6 Things You Should Not Do When Starting Your Company’s Blog

In Web Business Tips, Web Design and Development by Adrian Gershom

1. Be shy.

Tell your friends on Facebook, send out a tweet to your followers, and share the news with your Google circles. If you have a soapbox lying around, get on it and shout! Now’s not the time to be bashful. Be proud of your new endeavor and let your fans spread the word for you. If a blog starts in the woods (and by “woods” I mean a heavily forested region with a decent wi-fi connection) and no one hears it, is it really there?

2. Love yourself too much.

While being shy is a bad thing, gushing about yourself or your company is just as bad. Find the right balance. Be proud of your company’s accomplishments and your own hard work but realize that visitors to your site are not a captive audience and may grow tired of hearing about how great you are. Your ideal reader is successful and celebrated in his or her own right, treat them as equals.

3. Try to be something you’re not.

Be yourself and be open. Your potential clients don’t necessarily need to hear all the details of the bachelor party in Vegas you just got back from, but they will probably appreciate your honesty. Don’t use your blog as a way to promote some idealized version of yourself or your company. Don’t try to copy your competitor and their site. Be true to who you are and what matters most to you. Odds are, you’re not alone. Plus, nobody wants to listen to a robot.

4. Be afraid to take a position.

Be confident and declarative, show your authority. Don’t use qualifying phrases like “I think”, “could be”, “possibly”, “maybe”, or “might”. Your readers value your business expertise and come to your site to learn from you or to be entertained (and in a perfect world both). Give them what they want by writing about topics that you care deeply about, have experience in, and are relevant to your industry.

5. Post something just because there’s a deadline.

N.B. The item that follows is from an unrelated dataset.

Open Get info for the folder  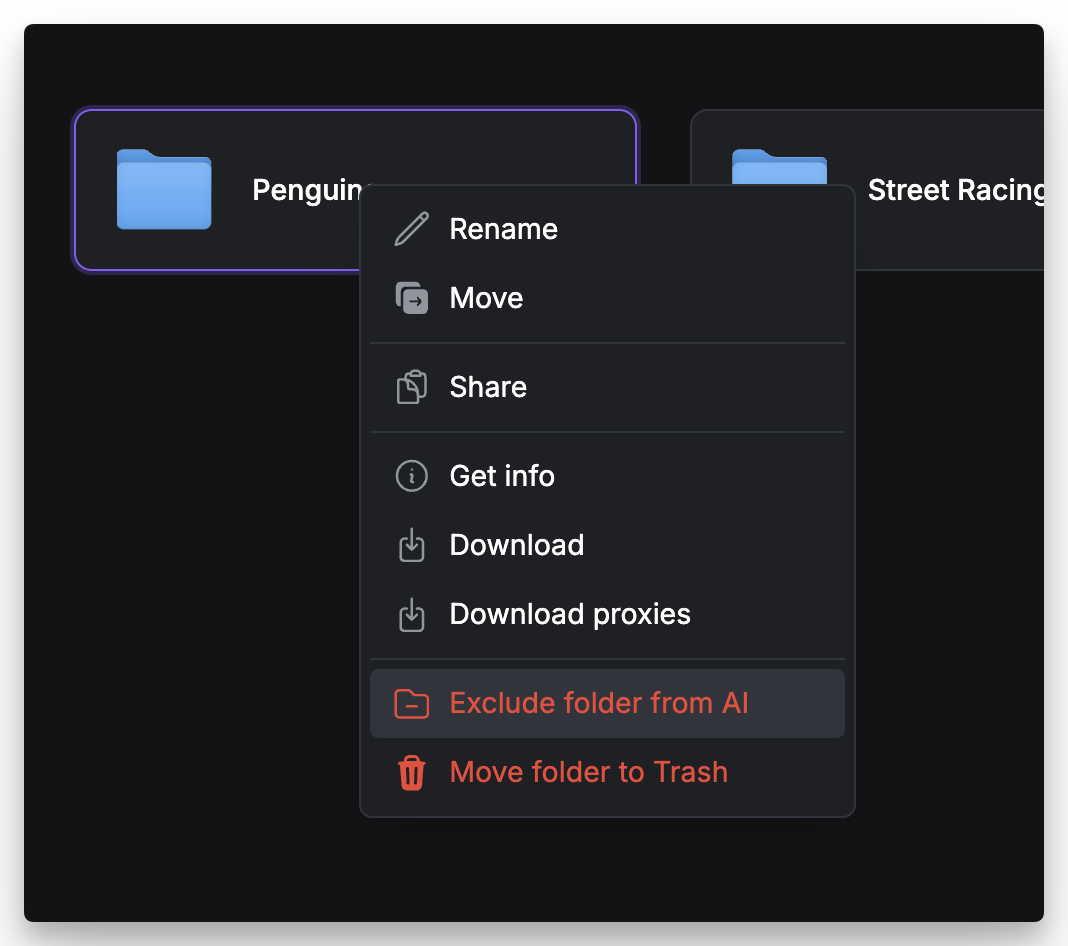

Having a set schedule for your blog posts is great. Writing a boring post on a topic that doesn’t interest you because you’ve committed to a deadline is not. Consistency is necessary if you’re going to develop your readership, but even your most ardent fans will forgive you for taking a week or two off if it means no drop off in quality. Don’t put yourself (or your readers) through the unpleasant experience of a phoned-in, last-minute effort.

6. Forget your Fans.

You’ve written a super informative, witty, and actionable post. There’s a catchy headline, crisp copy, and people are sharing the link and talking about it all over the place. You need to join in the dialogue. Respond to comments on your message board, thank people when they share your content on their social media, and make yourself accessible. Engage your supporters and have fun.